McInnis delivering her inaugural address

McInnis delivering her inaugural address.

Photo by Dan Renzetti

From the cathedral, she went on, she saw how even a marvel of architecture benefited from change — from finding in adversity the opportunity to improve. 

The example of Notre-Dame echoes in the physical landscape of Yale’s gothic campus, McInnis said, and in its metaphorical understanding of itself as a “cathedral of learning.” And like the cathedral in Paris, the university has been built to last.

“Throughout our history: We have endured,” she said. “Together with our home city of New Haven, we have weathered the storms of every moment.”

In fact, she added, it is during times of greatest trial that Yale has seen its greatest triumphs. 

“Each time our mettle is tested, Yale answers the call,” McInnis said. “Not by yielding to the winds of change, but by leading change ourselves. Not by cloistering ourselves in our cathedral, but by engaging with the world as it is. Not by straying from our mission, but by strengthening it to meet every moment we face.”

Yale’s mission is essential not only for those on campus, she said, but for the world — for research into innovative treatments for cancer, heart failure, and other diseases; for the creation of art and literature that connect and inspire; for insights into the legal and economic underpinnings of our society; for advances in engineering, biotechnology, and quantum computing.

McInnis’ family watching from the audience.

McInnis’ family watched from the audience.

Photo by Dan Renzetti

Change, she noted, may not come easy. “After all, it takes strong hands to cut through stone, and strong minds to shape it into something worthwhile,” McInnis said. “But sometimes change is essential. And I believe that in this moment, Yale will once again rise to improve ourselves, our community, and our world.”

In shaping the future, she said, Yale will remain true to and build on the qualities that make it such a vibrant community by expanding the educational opportunities for its students; continuing to attract and support world-class scholars and teachers; and strengthening its international partnerships and amplifying the collaboration and impact of its faculty’s research and scholarship. 

And, vitally, she added, by engaging with diverse viewpoints — a commitment to free expression first codified at Yale fifty years ago, with the Woodward Report.

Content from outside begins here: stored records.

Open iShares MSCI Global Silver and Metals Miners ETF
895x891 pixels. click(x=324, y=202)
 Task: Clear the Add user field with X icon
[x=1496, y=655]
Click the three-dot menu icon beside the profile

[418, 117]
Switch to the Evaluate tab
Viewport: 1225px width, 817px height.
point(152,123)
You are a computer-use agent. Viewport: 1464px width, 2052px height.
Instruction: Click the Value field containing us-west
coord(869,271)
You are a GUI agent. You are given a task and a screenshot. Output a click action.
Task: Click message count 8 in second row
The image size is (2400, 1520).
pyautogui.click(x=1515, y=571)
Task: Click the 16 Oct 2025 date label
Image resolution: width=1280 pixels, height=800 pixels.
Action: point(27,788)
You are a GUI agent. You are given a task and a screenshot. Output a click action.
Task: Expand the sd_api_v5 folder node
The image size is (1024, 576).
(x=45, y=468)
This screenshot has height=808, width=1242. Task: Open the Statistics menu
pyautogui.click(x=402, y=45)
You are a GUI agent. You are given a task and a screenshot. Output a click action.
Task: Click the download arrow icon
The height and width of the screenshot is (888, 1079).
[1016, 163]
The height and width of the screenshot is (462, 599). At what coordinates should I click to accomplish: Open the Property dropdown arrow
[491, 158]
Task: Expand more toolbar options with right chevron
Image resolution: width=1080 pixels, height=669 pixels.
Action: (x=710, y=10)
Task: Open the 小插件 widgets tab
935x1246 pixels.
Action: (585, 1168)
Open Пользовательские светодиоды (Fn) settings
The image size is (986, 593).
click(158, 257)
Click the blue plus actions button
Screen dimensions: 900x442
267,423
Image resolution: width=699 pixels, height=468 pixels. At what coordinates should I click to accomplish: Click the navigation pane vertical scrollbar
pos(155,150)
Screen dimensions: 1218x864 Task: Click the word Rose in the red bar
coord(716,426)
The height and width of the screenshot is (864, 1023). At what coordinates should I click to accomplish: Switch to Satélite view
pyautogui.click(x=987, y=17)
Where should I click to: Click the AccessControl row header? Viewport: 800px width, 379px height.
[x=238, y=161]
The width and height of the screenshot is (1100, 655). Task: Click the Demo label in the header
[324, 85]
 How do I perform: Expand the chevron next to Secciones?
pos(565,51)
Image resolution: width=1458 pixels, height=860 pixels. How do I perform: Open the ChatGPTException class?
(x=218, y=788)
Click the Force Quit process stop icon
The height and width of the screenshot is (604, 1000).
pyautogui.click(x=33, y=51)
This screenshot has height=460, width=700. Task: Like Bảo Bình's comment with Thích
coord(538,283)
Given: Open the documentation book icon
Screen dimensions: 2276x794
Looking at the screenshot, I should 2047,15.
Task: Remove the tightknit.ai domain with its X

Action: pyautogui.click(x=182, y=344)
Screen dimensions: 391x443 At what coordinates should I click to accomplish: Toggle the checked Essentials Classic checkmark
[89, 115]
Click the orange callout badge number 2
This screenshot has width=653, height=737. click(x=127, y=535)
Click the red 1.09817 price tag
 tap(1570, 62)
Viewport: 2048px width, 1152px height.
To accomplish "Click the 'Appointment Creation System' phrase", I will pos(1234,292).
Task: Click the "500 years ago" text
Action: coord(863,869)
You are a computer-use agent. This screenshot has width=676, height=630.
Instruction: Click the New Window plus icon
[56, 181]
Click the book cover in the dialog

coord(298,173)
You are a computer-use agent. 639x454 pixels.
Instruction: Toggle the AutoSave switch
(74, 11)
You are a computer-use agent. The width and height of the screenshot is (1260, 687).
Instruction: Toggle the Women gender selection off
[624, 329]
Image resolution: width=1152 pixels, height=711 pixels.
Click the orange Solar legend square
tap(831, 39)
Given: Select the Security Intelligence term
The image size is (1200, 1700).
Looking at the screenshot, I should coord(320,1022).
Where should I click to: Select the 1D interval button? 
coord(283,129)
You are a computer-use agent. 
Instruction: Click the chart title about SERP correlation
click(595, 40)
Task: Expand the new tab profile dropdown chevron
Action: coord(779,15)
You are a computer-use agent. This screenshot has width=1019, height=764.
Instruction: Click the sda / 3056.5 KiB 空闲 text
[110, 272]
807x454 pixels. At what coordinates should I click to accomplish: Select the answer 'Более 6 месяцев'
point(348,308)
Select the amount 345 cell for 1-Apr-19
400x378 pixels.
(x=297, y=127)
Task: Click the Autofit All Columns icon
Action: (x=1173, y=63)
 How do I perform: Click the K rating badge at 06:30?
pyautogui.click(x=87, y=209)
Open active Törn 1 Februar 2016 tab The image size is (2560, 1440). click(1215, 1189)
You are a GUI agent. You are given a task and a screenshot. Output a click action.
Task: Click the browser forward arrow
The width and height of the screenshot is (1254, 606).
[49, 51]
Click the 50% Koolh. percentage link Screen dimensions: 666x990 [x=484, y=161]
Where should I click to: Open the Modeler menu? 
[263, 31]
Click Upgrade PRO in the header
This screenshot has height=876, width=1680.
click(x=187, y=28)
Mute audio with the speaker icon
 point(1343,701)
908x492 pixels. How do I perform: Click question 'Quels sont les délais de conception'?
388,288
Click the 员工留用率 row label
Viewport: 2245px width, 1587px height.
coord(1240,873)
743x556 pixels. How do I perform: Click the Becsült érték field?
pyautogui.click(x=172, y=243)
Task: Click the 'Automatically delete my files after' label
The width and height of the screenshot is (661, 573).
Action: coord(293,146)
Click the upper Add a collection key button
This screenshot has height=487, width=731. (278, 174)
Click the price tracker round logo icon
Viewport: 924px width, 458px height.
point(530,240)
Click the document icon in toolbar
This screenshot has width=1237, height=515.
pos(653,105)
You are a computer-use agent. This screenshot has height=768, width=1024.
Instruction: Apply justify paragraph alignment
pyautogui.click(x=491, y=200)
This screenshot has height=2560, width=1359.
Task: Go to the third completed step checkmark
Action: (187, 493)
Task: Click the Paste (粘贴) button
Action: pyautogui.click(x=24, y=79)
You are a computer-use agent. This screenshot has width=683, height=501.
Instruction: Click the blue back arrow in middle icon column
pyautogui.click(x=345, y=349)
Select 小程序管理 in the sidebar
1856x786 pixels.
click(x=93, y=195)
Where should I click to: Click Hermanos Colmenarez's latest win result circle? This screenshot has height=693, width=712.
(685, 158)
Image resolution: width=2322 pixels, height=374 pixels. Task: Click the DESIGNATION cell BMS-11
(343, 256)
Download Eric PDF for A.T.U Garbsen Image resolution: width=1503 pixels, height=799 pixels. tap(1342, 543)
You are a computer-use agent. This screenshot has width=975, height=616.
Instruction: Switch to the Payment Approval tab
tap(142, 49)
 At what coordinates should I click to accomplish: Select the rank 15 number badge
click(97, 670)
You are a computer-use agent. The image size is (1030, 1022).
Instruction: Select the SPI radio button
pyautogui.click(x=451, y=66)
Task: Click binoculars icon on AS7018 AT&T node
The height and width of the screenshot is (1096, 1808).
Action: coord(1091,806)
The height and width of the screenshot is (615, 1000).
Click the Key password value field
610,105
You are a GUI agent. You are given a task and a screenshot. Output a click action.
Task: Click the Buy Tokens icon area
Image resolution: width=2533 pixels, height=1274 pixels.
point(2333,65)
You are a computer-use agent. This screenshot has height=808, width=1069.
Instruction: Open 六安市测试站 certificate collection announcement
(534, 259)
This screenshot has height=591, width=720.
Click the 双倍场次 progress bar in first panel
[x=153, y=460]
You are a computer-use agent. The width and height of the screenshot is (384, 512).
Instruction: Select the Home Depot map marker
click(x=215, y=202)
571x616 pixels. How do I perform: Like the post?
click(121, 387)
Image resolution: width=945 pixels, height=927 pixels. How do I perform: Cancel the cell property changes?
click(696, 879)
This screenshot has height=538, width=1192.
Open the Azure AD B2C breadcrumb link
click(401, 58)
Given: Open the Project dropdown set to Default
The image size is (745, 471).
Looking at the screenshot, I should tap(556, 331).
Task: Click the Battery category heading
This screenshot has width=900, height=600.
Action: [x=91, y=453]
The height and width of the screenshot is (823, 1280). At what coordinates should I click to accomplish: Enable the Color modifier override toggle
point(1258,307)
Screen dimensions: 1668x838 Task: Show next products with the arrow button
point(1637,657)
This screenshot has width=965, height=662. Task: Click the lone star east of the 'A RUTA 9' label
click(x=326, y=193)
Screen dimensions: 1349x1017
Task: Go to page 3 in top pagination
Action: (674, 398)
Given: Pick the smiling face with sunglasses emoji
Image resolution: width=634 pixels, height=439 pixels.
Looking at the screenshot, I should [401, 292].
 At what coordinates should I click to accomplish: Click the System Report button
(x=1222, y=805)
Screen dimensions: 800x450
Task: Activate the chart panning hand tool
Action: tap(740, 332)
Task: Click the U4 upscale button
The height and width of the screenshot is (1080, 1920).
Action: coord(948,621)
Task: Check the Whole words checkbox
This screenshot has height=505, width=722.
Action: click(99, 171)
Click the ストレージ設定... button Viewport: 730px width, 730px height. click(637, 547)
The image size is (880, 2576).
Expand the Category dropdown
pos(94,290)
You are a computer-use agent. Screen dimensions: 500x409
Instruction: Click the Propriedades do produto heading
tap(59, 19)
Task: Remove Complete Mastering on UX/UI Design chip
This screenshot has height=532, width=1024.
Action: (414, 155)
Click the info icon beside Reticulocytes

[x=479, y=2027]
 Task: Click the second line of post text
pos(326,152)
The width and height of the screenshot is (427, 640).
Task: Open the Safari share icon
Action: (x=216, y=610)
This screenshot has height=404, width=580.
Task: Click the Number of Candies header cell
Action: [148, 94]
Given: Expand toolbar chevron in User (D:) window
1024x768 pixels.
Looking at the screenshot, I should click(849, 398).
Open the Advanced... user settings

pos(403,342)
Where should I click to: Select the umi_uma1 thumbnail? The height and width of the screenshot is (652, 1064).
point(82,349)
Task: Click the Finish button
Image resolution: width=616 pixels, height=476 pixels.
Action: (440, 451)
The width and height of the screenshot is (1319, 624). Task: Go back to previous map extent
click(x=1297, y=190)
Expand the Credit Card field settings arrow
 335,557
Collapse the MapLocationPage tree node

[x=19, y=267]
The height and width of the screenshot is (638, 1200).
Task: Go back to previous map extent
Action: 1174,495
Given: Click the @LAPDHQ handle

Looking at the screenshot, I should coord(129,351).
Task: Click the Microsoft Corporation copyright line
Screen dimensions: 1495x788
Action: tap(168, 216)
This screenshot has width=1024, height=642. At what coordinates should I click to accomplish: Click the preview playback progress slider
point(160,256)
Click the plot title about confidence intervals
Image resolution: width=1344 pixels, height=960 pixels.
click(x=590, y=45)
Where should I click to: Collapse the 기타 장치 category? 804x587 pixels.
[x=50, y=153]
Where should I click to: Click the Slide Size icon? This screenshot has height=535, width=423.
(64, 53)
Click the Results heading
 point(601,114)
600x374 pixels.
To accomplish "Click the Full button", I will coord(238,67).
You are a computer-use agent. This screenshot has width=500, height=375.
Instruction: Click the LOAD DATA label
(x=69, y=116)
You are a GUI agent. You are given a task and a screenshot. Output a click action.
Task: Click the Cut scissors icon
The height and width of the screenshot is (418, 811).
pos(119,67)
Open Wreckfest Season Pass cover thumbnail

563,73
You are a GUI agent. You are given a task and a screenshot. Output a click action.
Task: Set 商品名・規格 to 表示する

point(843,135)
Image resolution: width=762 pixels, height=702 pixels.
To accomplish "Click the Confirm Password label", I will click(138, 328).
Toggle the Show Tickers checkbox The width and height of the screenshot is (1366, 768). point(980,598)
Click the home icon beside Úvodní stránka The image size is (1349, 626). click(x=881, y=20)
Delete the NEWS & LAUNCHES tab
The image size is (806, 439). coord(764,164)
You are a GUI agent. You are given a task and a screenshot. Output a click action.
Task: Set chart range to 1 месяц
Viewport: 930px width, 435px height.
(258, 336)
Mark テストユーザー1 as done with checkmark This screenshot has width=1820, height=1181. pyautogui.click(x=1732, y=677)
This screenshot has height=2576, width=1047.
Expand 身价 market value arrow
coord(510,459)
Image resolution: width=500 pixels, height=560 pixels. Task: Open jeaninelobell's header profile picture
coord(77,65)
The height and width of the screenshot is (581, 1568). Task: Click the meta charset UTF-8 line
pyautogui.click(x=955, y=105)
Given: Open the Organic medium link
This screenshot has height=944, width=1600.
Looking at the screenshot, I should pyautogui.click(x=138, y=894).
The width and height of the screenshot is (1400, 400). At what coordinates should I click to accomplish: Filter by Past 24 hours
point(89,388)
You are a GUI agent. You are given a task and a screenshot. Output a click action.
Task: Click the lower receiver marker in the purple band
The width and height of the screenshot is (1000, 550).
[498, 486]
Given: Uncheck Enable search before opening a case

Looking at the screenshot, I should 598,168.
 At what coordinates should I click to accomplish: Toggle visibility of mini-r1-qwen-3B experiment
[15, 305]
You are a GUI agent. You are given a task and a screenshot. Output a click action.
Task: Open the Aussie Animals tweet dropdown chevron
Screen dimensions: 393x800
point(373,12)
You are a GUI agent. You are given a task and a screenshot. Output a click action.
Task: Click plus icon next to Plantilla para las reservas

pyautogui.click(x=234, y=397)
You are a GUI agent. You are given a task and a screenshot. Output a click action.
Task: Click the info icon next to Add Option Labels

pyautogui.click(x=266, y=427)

“With an open mind and a compassionate heart, we will listen to each other and welcome diverse viewpoints… rebuild trust in higher education and champion its transformative role in society,” she said. “Hand in hand with the city of New Haven, we will create a vibrant, thriving community where our mission — our purpose — is renewed with each new member we welcome, each discovery made and idea exchanged, each new graduate who carries Lux et Veritas into the world.”